Sembra una storia terribile, eppure è la storia della salvezza. La storia da cui
è nato Gesù che ha voluto riservarsi - totalmente puri e santi - solo gli ultimi
rampolli di quei clan familiari: Maria e Giuseppe. Che dunque arrivano a
Betlemme dove nasce Gesù. A lungo si è ritenuto che il 25 dicembre fosse una
data convenzionale, scelta per contrastare le feste pagane del Natale Solis
invicti (da identificare forse con Mitra, forse con l'imperatore romano). Ma
recentemente una scoperta archeologica fatta tra i papiri di Qumran ha
clamorosamente suggerito la possibile esattezza di quella data. Dal "Libro dei
Giubilei" uno studioso israeliano, Shemarjahu Talmon ha ricostruito la
successione dei 24 turni sacerdotali relativi al servizio nel Tempio di
Gerusalemme e ha scoperto che "il turno di Abia" corrispondeva all'ultima
settimana di settembre.
Notizia importante perché si lega a una informazione cronologica del Vangelo di
Luca (1,5) secondo cui Zaccaria, il padre di Giovanni Battista e marito di
Elisabetta, appartenente alla tribù sacerdotale di Abia, vide l'angelo, che
annunciava il concepimento di Giovanni, proprio mentre "officiava davanti al
Signore nel turno della sua classe". Quindi a fine settembre.
Il rito bizantino che da secoli fa memoria dell'annuncio a Zaccaria il 23
settembre deriva dunque da un'antica memoria, forse una tradizione orale. La
Chiesa tutta poi celebra nove mesi dopo la nascita del Battista e tutta la
liturgia cristiana è impostata su questa data giacché Luca (1, 26) spiega che
l'annuncio a Maria avviene quando Elisabetta era al sesto mese di gravidanza. In
effetti la Chiesa celebra l'Annunciazione il 25 marzo e il Natale del Signore
nove mesi dopo, il 25 dicembre (lo attesta già un calendario liturgico del 326
d.C.). Ne discende che se ha fondatezza storica l'annuncio a Zaccaria il 23
settembre, a catena - come ha dimostrato Antonio Ammassari - acquisiscono
storicità anche la data dell'Annunciazione e quella del Natale.
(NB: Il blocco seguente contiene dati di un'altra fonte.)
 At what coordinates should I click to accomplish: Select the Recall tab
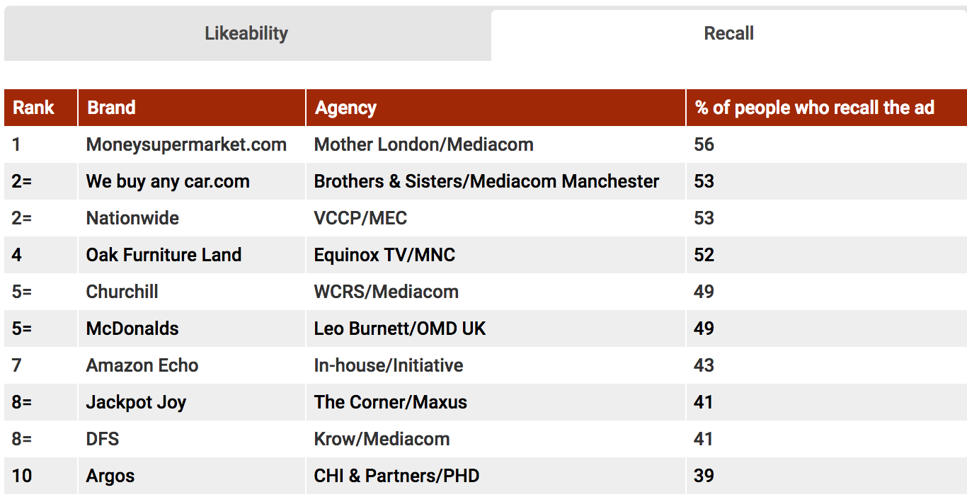tap(728, 34)
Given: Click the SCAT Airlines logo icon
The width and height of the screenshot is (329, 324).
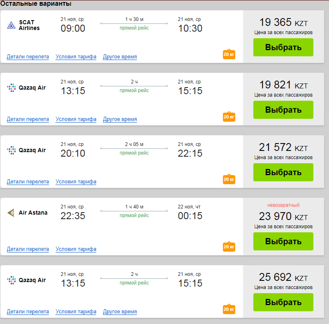Looking at the screenshot, I should click(12, 25).

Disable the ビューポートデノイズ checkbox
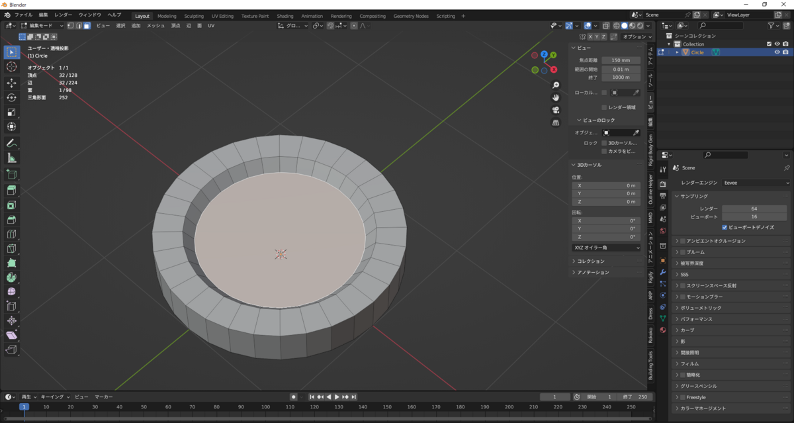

Dal recente libro di Garcia si apprende pure la verità sul luogo della nascita
di Gesù. Il contesto deve essere non una grotta, ma la grande casa paterna di
Giuseppe a Betlemme. "Tali case erano costituite da un'unica grande stanza, dove
le persone occupavano una specie di piattaforma rialzata, mentre in un'estremità
si trovavano gli animali di cui la famiglia aveva bisogno per lavorare. E per
questi animali era ovvio che ci fosse una mangiatoia".
Probabilmente Giuseppe e la giovane partoriente, per avere un po' di
riservatezza e più caldo, furono alloggiati in questa parte della casa e il
bambino fu posto in quella mangiatoia. E' con una storia così ordinaria, così
normale, che Dio - per i cristiani - è venuto nel mondo. E con lui la bellezza,
la bontà e la salvezza. Incontrarlo è il senso della vita. Scrive Péguy: "Felici
coloro che bevevano lo sguardo dei tuoi occhi".